Rename Ana to Raiden from Metal Gear and Beto to Lisa from Blackpink. FTSOC suppose not. Label the numbers $a_1, a_2, \dots, a_n$. Claim: Lisa from Blackpink wins for prime $n \ge 3$. Proof. We show that given two turkeys with distance $k$, its possible to create distance $n + 2$ or $n - 2$ as desired for Lisa from Blackpink, taken $\pmod{p}$, which finishes by repeating. This is possible if the whistle ever causes the turkeys move in opposite directions. If the whistle causes the turkeys to move in the same direction, we can shift the two turkeys over one cyclically until this occurs, in which case we are done. FTSOC this never occurs, then this implies that $a_{i-1} > a_{i+1} \iff a_{i+k-1} > a_{i+k+1}$. However, since $n$ is prime this implies that $a_{i-1} > a_{i+1} \iff a_{i+1} > a_{i+3}$, creating a monotonic chain $a_0, a_2, \dots$, contradiction. $\blacksquare$ Claim: Raiden from Metal Gear wins if $n = ab$ is composite. Proof. Raiden from Metal Gear can simply make the relations between $a_0, a_2, \dots, a_{2n}$ cyclic with period $a$. This can be done by having it first increase $a-1$ times, then decrease once. Then the two turkeys with distance $a$ between them never meet. $\blacksquare$

Beto wins if $n$ is prime, and otherwise Ana can win. Suppose that we have $n=ab$ with $a,b>1$ positive integers. Tag the vertices in the order $1,a+1,2a+1,\ldots,a(b-1)+1,2,a+2,\ldots,a(b-1)+2,\ldots,a,2a,\ldots,ab$. It is easy to see (by induction) that the turkeys that start at vertices $1$ and $2$ always move in the same direction, hence they never end up on the same vertex. Now suppose $n$ is a prime (hence odd). Let $v_1,\ldots,v_n$ be the vertices of the $n$-gon in order and let the numbers on them be $a_1,\ldots,a_n$. It suffices to show that we can move any two turkeys to the same vertex, whence we may merge them into a single turkey and repeat. Suppose each side of the $n$-gon has side length $1$. Take two arbitrarily placed turkeys (on different vertices) and consider the unique non-self-intersecting path $v_i,\ldots,v_j$ with even length between the two turkeys. Then Beto makes an action that moves the turkey from $v_i$ to $v_{i+1}$ and repeats this indefinitely, so the turkey originally at $v_i$ moves in the same direction around the polygon always. This will never decrease the length of this path (note that the turkeys can't move "over" each other), so if the turkeys never end up on the same vertex then the length of this arc must be eventually constant, say of length $l>0$. Since the turkey originally at $v_i$ visits every vertex of the polygon after the length of this arc becomes eventually constant, at which point the other turkey makes identical moves, it follows that for all $k$ we have $\mathrm{sgn}(a_{k-1}-a_{k+1})=\mathrm{sgn}(a_{k+l-1}-a_{k+l+1})$. Since $n$ is an odd prime, repeatedly applying this means that $\mathrm{sgn}(a_{k-1}-a_{k+1})$ is constant for all $k$. Thus if WLOG $a_1>a_3$, we find $a_1>a_3>a_5>\cdots>a_{2n-1}>a_{2n+1}=a_1$ (where indices are taken modulo $n$): absurd.

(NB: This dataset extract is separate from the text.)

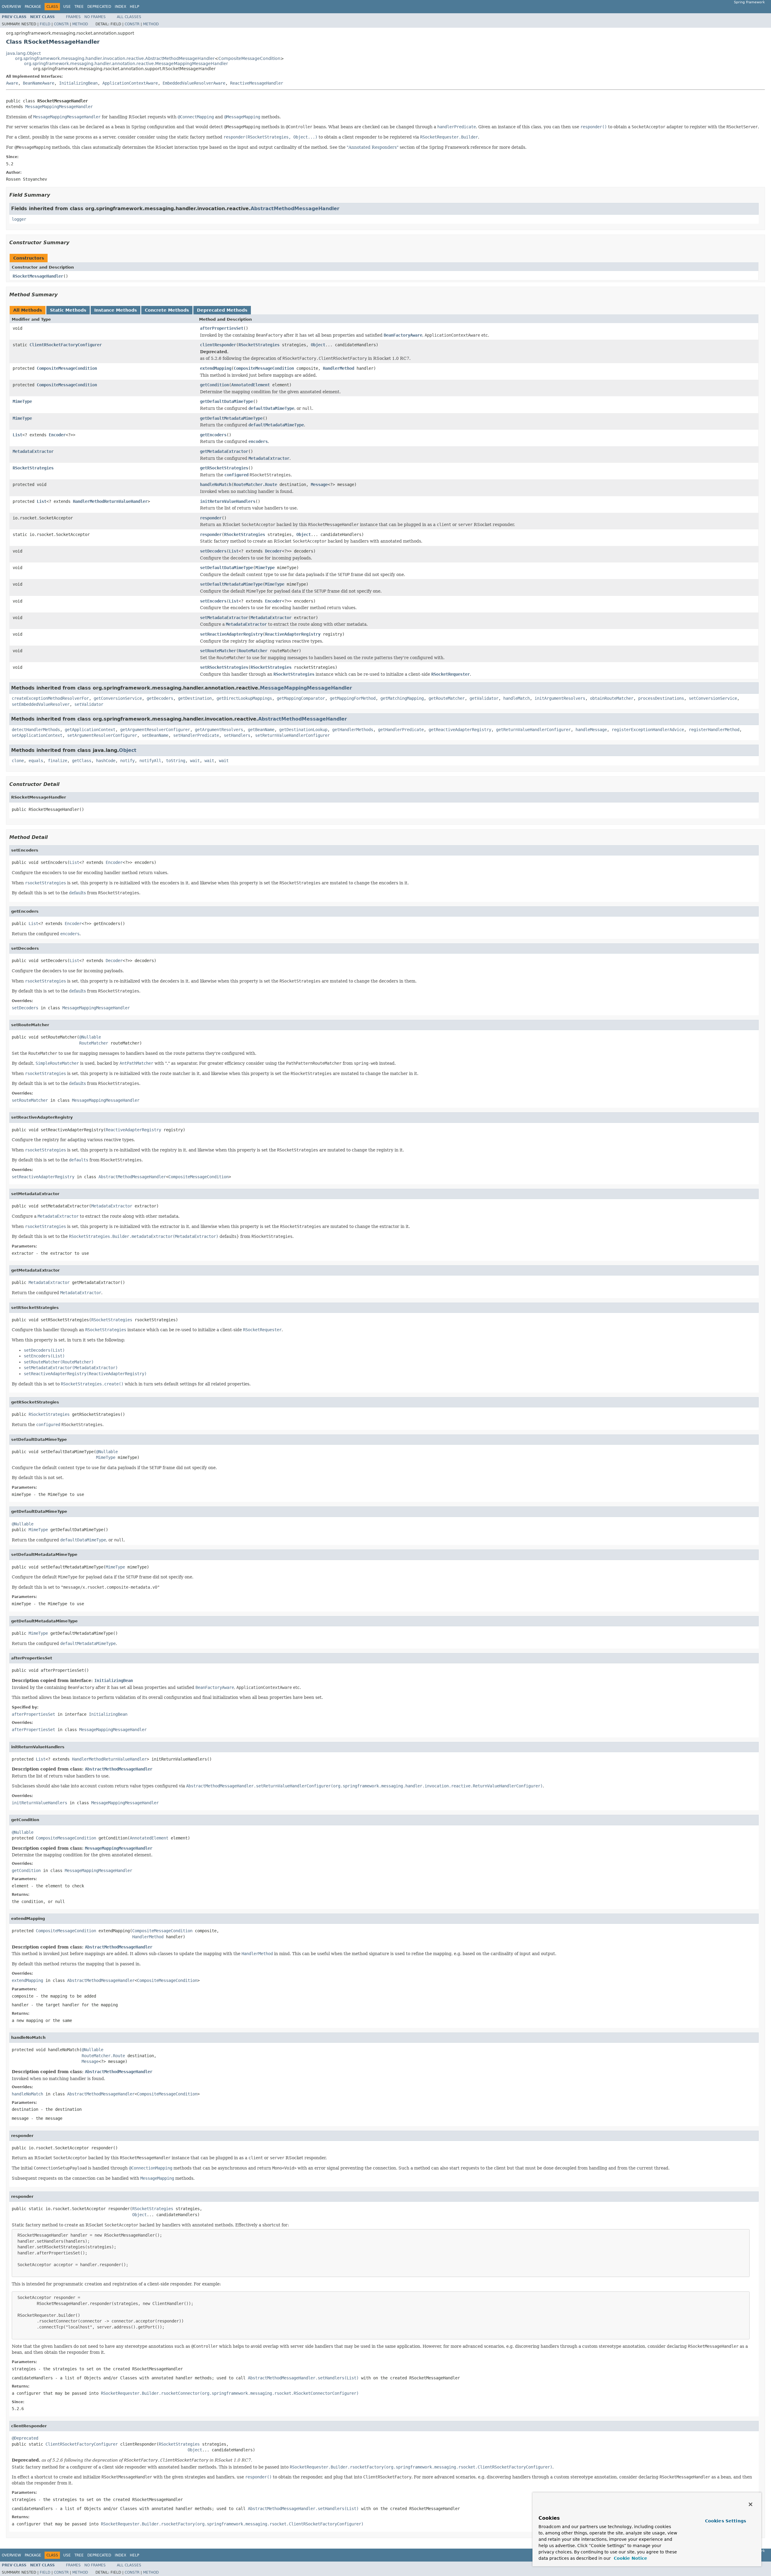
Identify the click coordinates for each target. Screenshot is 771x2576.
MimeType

Therefore Beto will eventually be able to merge the two turkeys, as desired. $\blacksquare$

similar to above i think Beto wins iff $n$ is prime. $n$ is not a prime. Here, I claim that Ana wins. What she does is if $n=a\cdot b$ placing a $1$ in some spot, then place a $2$ $a$ steps counterclockwise. Repeat until a $b$, then then place $b+1$ to the left of the $1$, and repeat. This results in $1, 1+b, 1+2b, \dots, 1+(a-1)b, 2, 2+b, \dots$. Now, if we place a greater than or less than sign between each two numbers, rotating the grid $a$ cells gives a copy of the grid. Thus two turkeys starting $a$ away from each other can never merge together. $n$ is a prime. Here, I claim Beto can win. In fact, i claim the following. Claim: Beto can merge any two turkeys. Proof. Consider any two turkeys $A,B$ on a prime sized circle. Either their counterclockwise distance from $A$ to $B$ is even or their clockwise distance is even, so WLOG the counterclockwise distance from $A$ to $B$ is even. Then, the strategy for Beto is to always do the motion that moves $A$ counterclockwise. Indeed, the counterclockwise distance from $A$ to $B$ is always even after each step -- it decreases by $0$ or $2$. However, it can't always decrease by $0$ during a full circle by $A$, as that would imply that greater than/less than sign assignment from above is periodic. This contradicts $n$ being a prime. Thus as $A$ makes a full circle the counterclockwise distance from $A$ to $B$ is even and decreases, so it will eventually become $0$ and the two turkeys are merged. $\blacksquare$ Remark: This process in the claim is similar to a duck-duck-goose game: $A$ chases $B$ around the circle and eventually will catch up!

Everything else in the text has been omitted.